#### Input records
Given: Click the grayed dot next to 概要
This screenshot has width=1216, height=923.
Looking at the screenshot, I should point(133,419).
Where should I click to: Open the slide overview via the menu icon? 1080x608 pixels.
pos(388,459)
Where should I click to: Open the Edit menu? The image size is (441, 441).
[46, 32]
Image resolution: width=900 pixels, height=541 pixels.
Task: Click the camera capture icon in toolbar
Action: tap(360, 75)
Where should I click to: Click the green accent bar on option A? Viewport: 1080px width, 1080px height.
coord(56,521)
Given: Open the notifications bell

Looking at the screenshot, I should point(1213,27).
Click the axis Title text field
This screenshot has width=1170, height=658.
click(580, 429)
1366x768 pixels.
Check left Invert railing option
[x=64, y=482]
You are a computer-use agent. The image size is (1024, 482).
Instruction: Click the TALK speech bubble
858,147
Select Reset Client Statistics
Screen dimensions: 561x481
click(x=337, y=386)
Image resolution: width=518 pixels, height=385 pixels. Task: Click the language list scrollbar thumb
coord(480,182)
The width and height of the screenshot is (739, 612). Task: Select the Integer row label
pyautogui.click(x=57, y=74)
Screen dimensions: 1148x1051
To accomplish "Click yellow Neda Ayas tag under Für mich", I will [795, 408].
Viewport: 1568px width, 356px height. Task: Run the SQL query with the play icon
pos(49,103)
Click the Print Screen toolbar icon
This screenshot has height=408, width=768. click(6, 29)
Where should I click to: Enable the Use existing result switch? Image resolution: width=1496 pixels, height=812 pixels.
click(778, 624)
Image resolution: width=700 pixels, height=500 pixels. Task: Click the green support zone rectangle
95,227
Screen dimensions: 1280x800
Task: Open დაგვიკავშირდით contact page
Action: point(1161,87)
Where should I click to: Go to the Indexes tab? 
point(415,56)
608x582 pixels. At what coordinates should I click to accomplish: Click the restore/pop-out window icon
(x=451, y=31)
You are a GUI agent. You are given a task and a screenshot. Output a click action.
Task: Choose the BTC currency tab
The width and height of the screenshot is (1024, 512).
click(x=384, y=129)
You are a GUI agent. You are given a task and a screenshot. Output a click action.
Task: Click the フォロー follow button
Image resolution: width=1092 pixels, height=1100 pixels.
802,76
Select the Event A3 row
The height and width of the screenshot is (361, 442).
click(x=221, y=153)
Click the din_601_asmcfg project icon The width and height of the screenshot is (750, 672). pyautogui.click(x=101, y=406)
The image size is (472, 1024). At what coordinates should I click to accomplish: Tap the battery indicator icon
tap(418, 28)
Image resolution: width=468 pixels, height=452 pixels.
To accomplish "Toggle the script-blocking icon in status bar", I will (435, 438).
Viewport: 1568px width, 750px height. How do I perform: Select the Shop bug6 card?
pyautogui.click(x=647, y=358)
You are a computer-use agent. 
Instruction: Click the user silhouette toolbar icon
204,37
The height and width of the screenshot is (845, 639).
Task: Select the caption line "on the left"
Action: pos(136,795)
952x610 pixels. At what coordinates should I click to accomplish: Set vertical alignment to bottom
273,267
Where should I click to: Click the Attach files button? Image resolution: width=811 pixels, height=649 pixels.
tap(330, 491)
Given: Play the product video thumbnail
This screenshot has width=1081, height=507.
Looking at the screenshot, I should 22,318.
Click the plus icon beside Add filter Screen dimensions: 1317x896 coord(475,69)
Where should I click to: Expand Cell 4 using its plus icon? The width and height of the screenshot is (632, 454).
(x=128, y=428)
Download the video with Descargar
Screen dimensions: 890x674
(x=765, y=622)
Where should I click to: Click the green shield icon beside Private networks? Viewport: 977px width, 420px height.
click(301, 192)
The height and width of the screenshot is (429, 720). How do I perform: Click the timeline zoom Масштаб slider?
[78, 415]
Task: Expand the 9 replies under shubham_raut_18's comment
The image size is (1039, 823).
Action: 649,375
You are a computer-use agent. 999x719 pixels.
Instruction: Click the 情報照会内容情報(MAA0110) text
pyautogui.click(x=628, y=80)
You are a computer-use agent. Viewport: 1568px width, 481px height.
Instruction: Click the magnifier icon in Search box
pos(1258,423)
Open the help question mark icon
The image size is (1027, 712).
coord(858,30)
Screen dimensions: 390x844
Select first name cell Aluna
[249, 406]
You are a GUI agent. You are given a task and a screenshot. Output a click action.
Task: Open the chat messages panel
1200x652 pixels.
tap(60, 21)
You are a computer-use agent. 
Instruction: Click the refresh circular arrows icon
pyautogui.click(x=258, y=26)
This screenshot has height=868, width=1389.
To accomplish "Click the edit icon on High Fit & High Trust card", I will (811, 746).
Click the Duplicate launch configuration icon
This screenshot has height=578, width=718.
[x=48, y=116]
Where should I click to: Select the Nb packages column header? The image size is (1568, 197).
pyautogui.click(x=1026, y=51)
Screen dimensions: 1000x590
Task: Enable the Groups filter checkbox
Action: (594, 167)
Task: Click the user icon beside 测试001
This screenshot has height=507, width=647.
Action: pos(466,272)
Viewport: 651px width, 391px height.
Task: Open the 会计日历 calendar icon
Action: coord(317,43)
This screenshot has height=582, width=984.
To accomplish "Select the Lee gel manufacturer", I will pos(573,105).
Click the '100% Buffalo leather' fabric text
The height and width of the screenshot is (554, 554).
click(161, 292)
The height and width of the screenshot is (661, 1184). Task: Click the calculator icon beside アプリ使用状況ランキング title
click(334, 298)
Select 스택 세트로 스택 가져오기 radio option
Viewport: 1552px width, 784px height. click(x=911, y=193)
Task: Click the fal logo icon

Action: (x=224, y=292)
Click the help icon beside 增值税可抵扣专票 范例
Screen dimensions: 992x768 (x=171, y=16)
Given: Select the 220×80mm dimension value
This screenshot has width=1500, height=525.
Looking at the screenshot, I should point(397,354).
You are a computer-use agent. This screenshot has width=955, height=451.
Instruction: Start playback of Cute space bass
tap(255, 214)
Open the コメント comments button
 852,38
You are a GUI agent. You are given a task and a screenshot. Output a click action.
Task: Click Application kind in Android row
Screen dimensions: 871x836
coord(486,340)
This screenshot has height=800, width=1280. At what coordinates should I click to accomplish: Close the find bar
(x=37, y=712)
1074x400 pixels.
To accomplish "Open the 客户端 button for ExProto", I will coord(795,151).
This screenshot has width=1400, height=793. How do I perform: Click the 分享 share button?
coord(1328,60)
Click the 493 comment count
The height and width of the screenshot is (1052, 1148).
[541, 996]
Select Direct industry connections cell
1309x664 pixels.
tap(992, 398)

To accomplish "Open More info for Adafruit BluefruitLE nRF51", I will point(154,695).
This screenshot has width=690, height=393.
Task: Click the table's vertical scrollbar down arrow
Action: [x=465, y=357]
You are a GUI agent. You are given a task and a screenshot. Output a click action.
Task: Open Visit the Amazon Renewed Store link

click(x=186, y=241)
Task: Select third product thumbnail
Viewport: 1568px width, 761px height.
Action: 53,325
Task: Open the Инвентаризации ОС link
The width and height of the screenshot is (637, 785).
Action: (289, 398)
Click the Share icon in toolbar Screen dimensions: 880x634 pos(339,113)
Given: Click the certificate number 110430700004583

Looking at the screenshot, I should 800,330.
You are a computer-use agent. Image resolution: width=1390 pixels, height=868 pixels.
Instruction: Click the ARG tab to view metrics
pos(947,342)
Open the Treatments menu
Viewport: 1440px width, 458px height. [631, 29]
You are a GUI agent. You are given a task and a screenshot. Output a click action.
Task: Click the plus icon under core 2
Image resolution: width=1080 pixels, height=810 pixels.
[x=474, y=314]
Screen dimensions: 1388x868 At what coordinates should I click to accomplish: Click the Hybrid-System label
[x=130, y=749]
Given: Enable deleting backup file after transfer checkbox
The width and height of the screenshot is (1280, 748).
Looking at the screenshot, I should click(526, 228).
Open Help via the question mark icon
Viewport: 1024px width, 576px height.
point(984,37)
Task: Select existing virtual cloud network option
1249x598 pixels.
########
## [Required action]
Each line holding "computer" in the records should be copied out.

## [Expected output]
You are a computer-use agent. The image size is (1024, 482).
You are a computer-use agent. 
You are a computer-use agent. 999x719 pixels.
You are a computer-use agent. Viewport: 1568px width, 481px height.
You are a computer-use agent. 
You are a computer-use agent. This screenshot has width=955, height=451.
You are a computer-use agent. Image resolution: width=1390 pixels, height=868 pixels.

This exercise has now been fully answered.